Traditionally, curry is a combination of spices, the most important of which are turmeric, cumin, coriander and ginger. These spices, however, are mixed with fresh or dried chilli peppers.
So if you like curry, there is a lot to try wherever you are. You can find curries in India, Sri Lanka, Vietnam, China, in the Philippines and Japan, in Thailand, Nepal, in Jamaica, the Maldives and the Bahamas, but also in South Africa and England.
It is difficult to say which curry is most popular in Thailand, but our guess is green curry (khaeng kiauw wan), which is also the spiciest. The green naturally comes from the green chillies, but the curry paste should also contain lime leaves, lemon grass, fresh coriander and basil. Also in Thailand, curries are sometimes wet (so almost soup), but often dry as well.
Another popular curry in Thailand is the panang curry; a layered but spicy curry that contains almost no other liquid than coconut cream. Or: massaman curry, a mild curry with chicken, potato and peanuts, which came to Thailand from ancient Persia, via India and Malaysia. Just as mild is the yellow curry (khaeng kari), which is also made with coconut cream, and most resembles the curries from India. Because that is where it originally came from. Curries had been made and eaten there for about four thousand years before the British brought it to Europe from their colony in the 17th century.
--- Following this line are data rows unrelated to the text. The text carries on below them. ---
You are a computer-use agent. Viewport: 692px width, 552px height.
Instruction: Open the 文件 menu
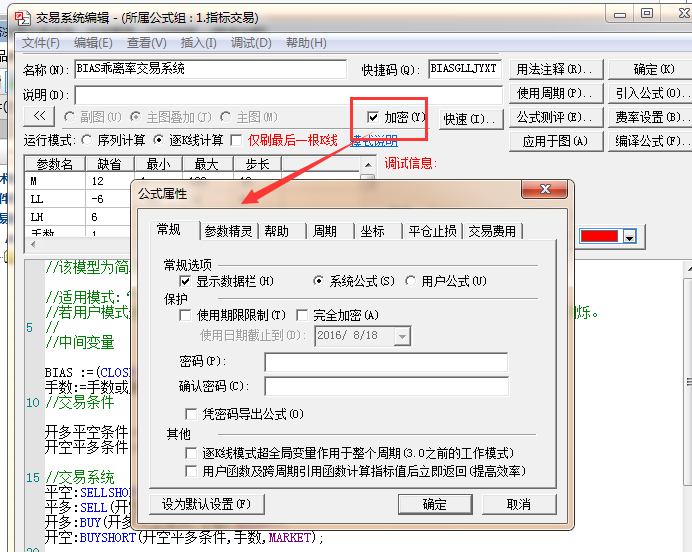pyautogui.click(x=41, y=43)
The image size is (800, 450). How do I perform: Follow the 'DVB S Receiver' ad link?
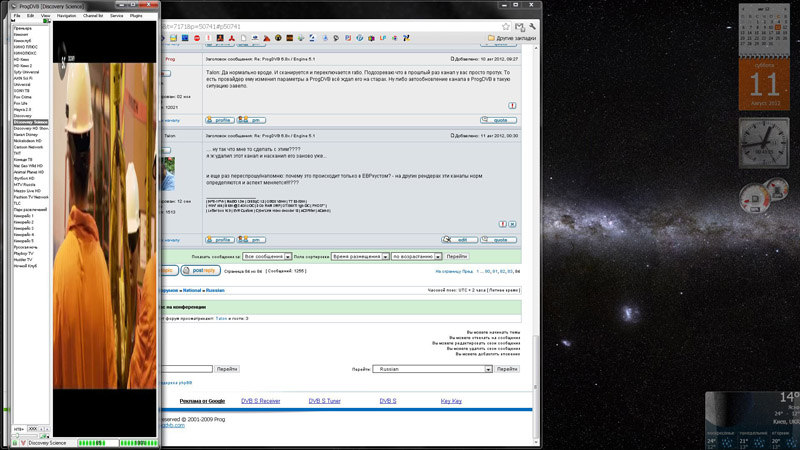click(x=260, y=401)
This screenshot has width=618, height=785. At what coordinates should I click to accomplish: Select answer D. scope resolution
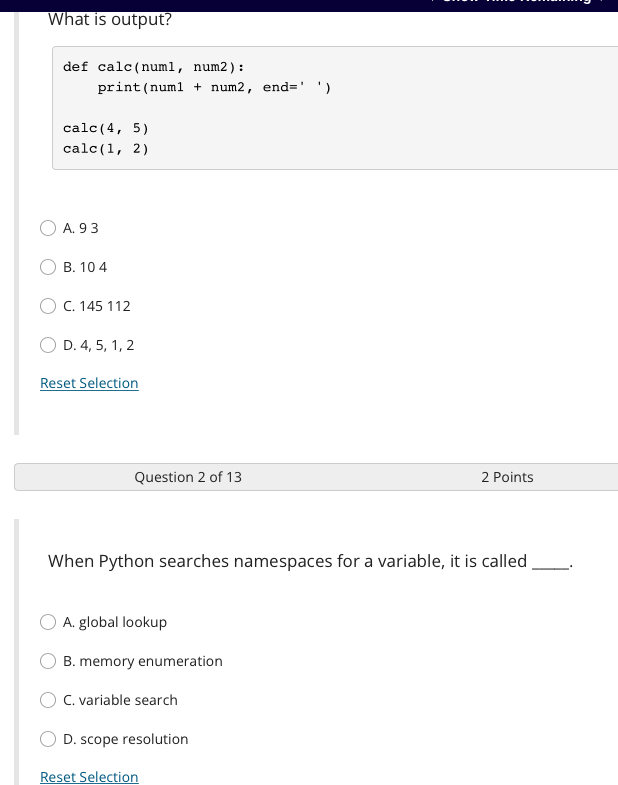point(48,739)
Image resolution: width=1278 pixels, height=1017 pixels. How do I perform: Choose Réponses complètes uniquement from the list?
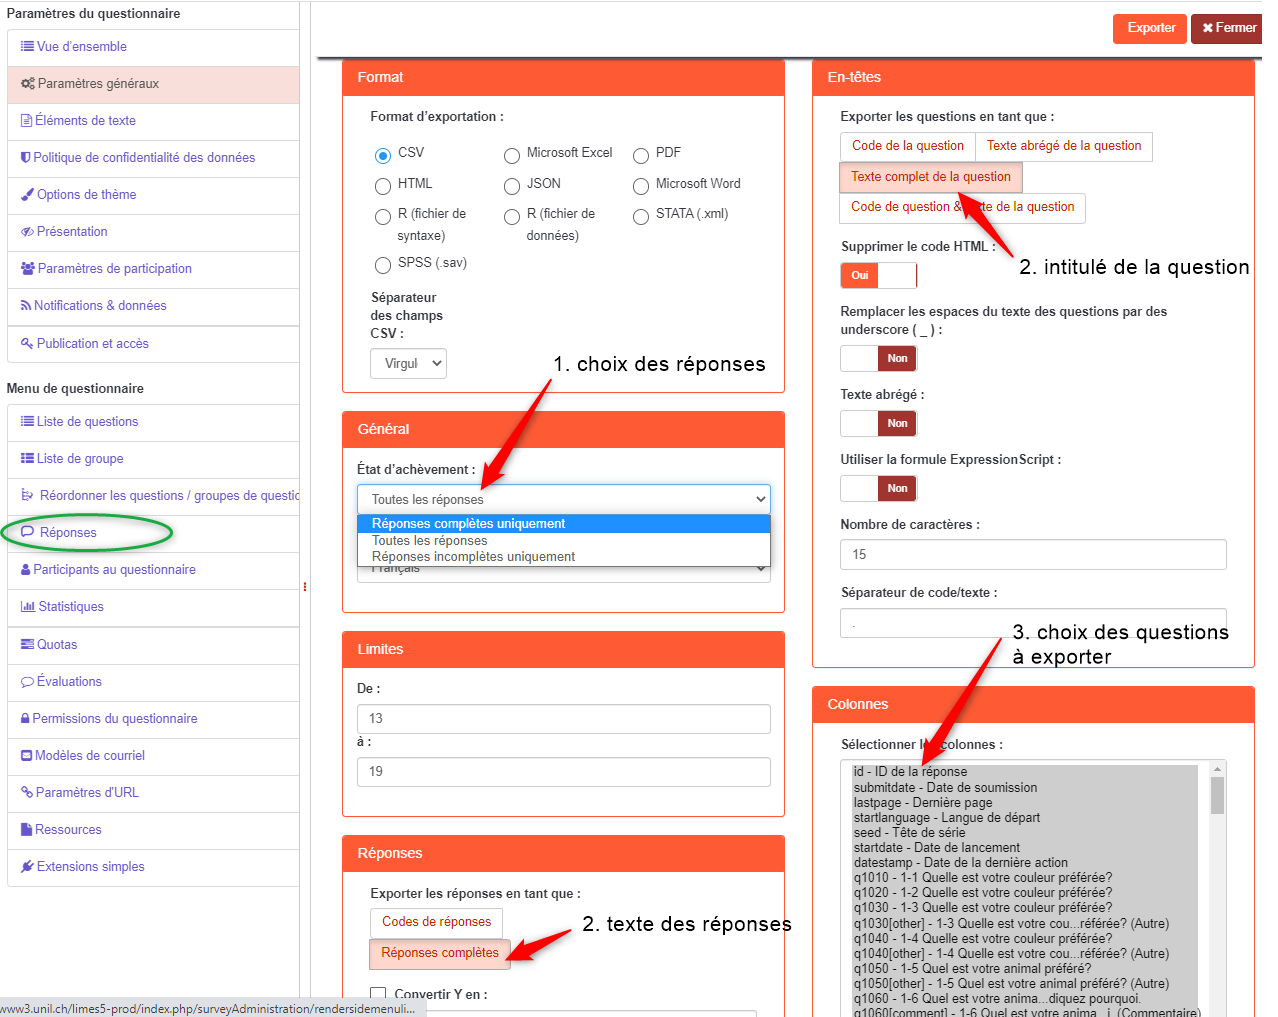(x=468, y=524)
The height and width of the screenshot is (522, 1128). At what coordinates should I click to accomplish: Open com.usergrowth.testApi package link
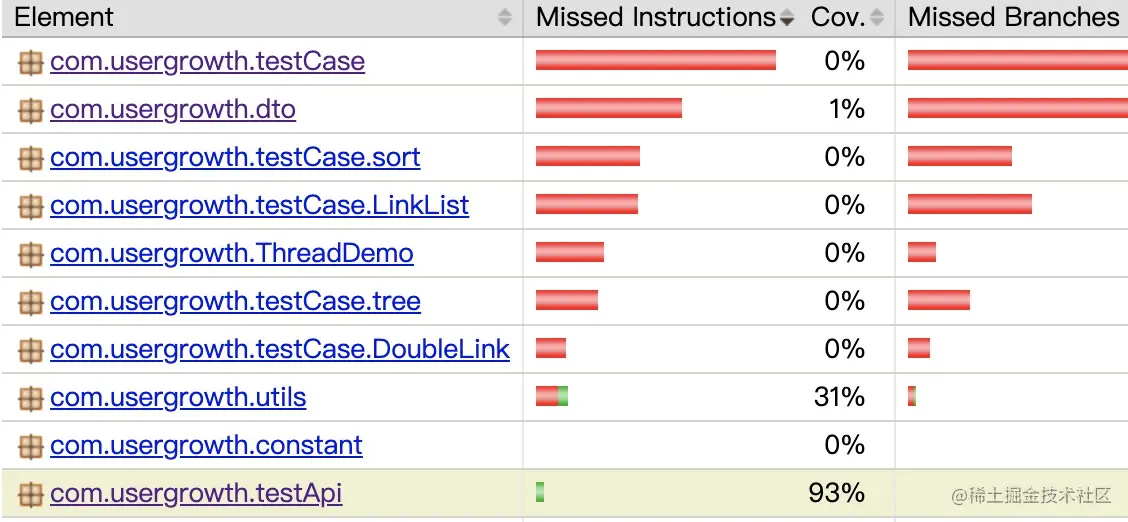click(x=196, y=494)
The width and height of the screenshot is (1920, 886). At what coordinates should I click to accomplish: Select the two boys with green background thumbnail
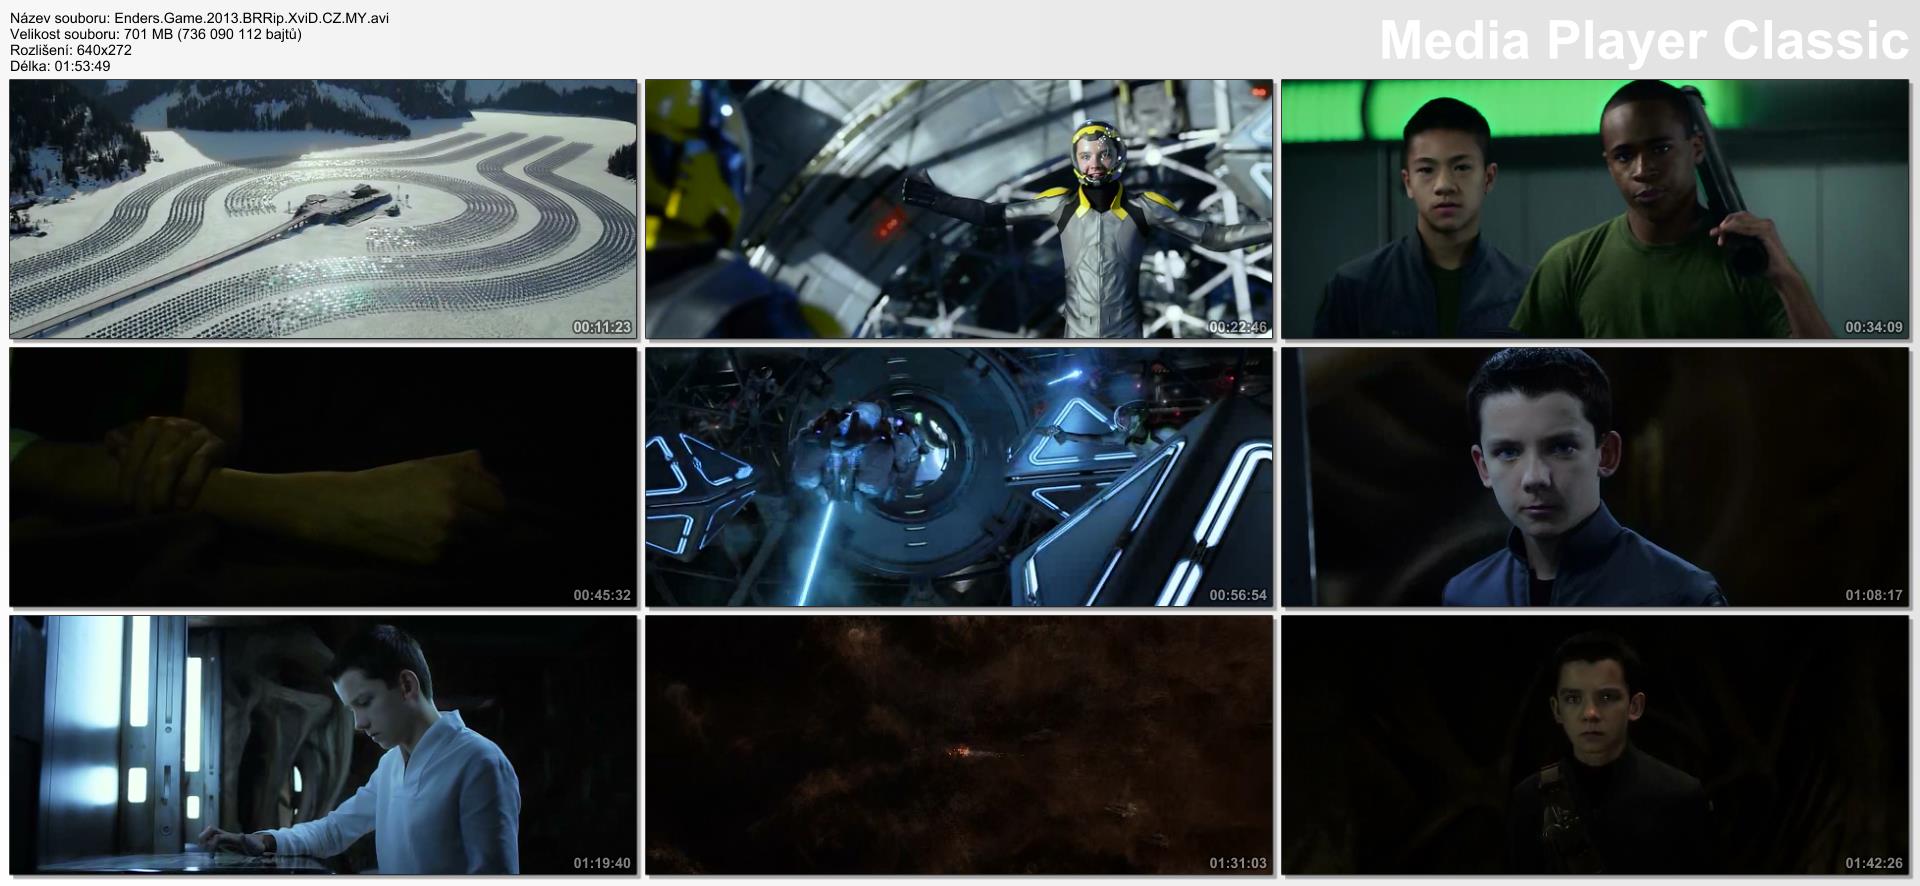click(x=1595, y=209)
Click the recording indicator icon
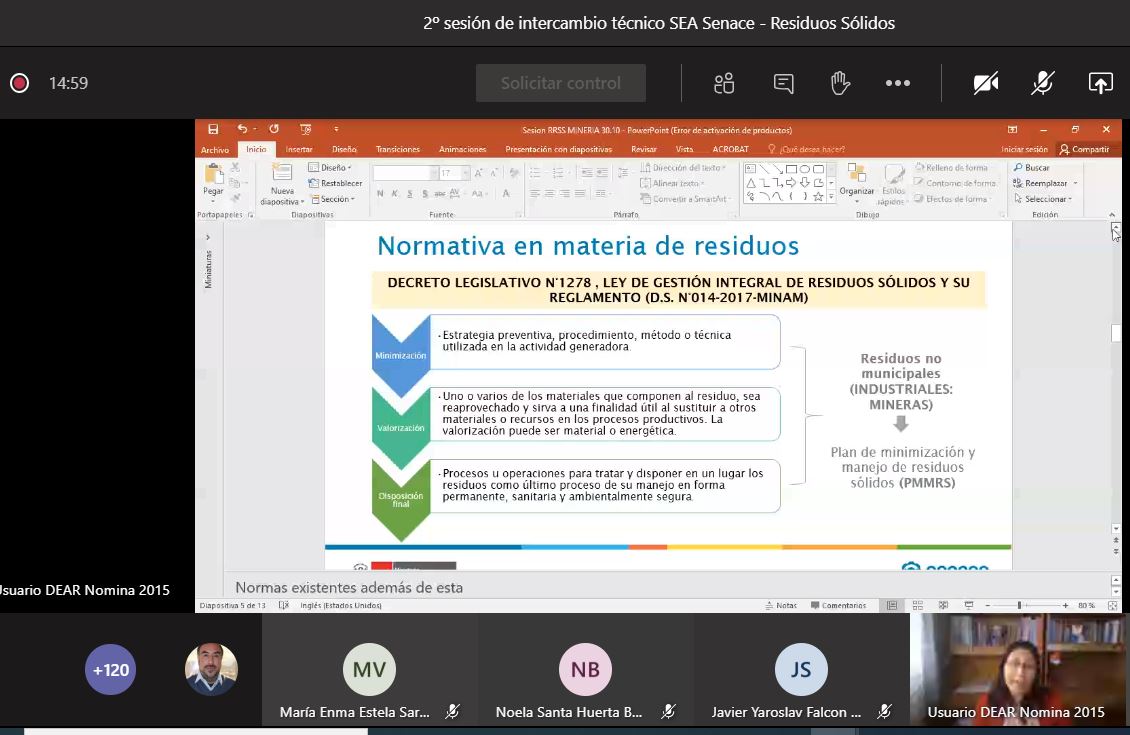The image size is (1130, 735). tap(19, 84)
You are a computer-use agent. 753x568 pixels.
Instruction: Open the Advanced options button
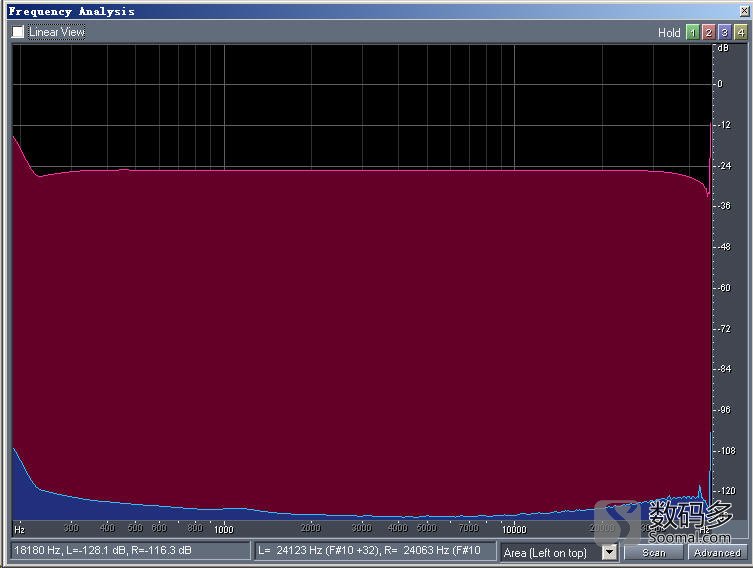pyautogui.click(x=717, y=552)
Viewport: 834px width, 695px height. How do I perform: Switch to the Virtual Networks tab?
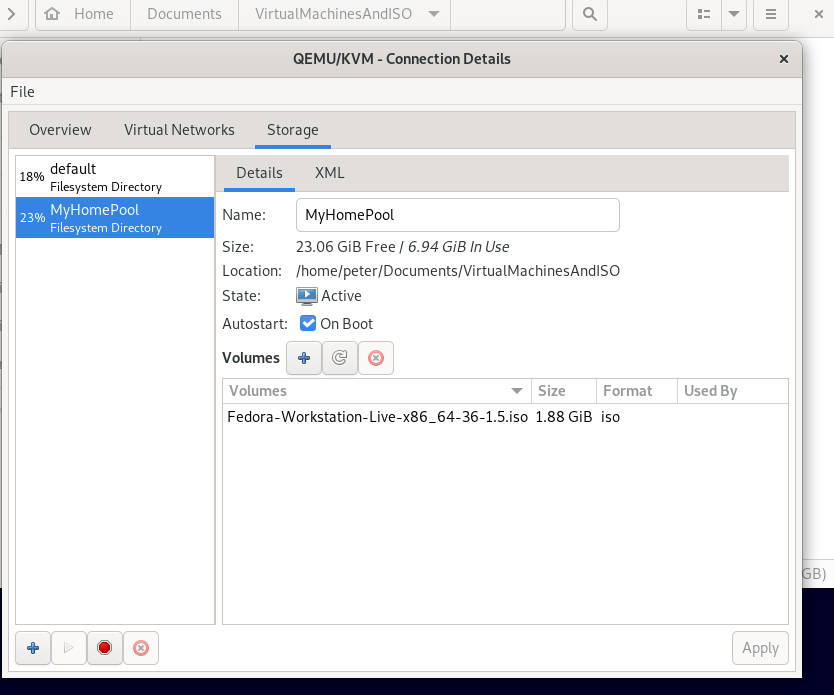(179, 130)
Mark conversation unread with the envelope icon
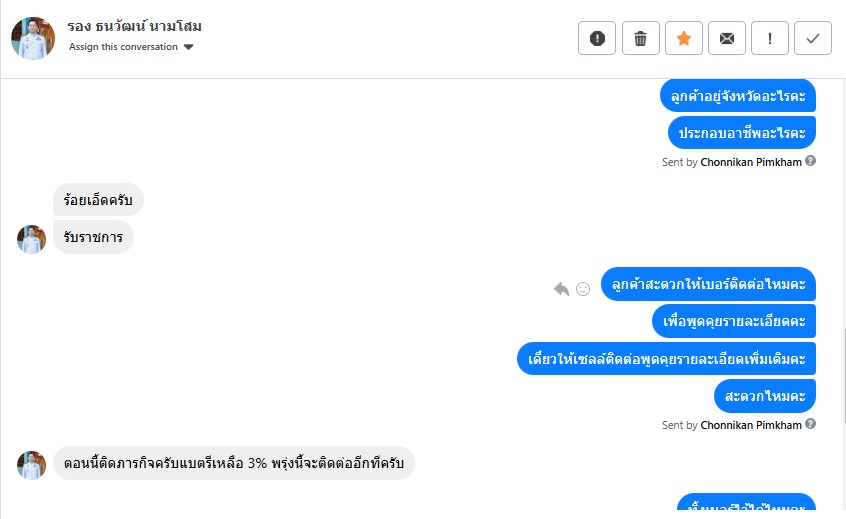The width and height of the screenshot is (846, 519). (727, 38)
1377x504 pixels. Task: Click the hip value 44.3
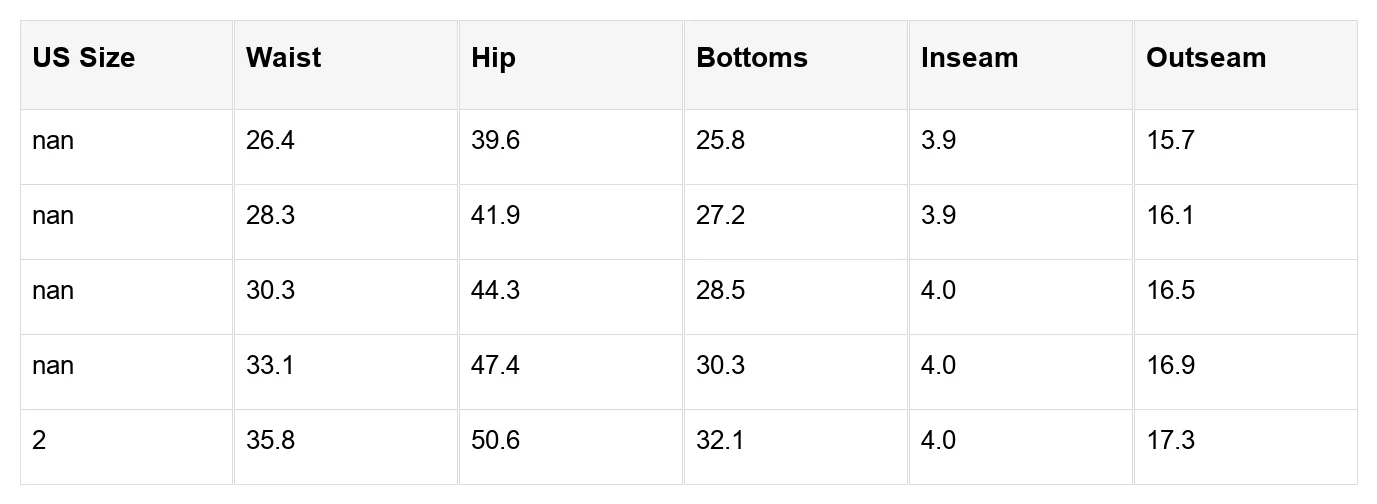495,291
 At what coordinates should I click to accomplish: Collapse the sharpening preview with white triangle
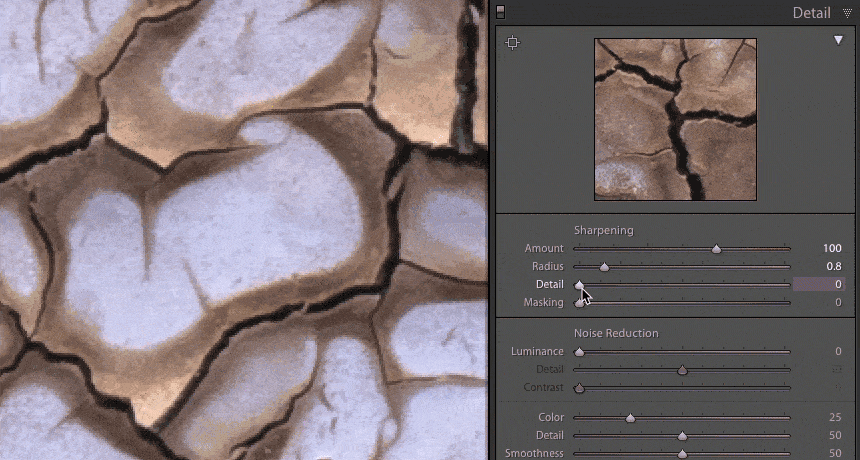pos(839,40)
It is remarkable that nobody in India called this dish curry (and nowadays only when they talk to foreigners in English). That is because of the British. They picked up the word 'kari', meaning sauce or soup, from the Tamil language and started calling the refined mix of spices curry (in India, such a combination of spices is more commonly called masala).
In cookery books from hundreds of years ago, one finds references to 'kari podi', kari powder, which was brought from India to Europe mainly by the British. As far as we know, it is only in a recipe by Hannah Glasse in 1748 that curry appears for the first time. That the dish was not found in cookery books earlier is not surprising, as recipes were not written down in India; they were passed on orally from generation to generation and from cook to cook.
The fact that the curry appeared in a cookbook so long ago does not mean that everywhere in Europe it was on the table immediately. It took time. In 1810, the first Indian restaurant in Europe was probably opened in London. Here, of course, curry was made, and so London and the rest of Europe got to know the Indian speciality, bite by bite, step by step. In England, curry became so popular that it is said that there are now more curry restaurants in London than in Mumbai.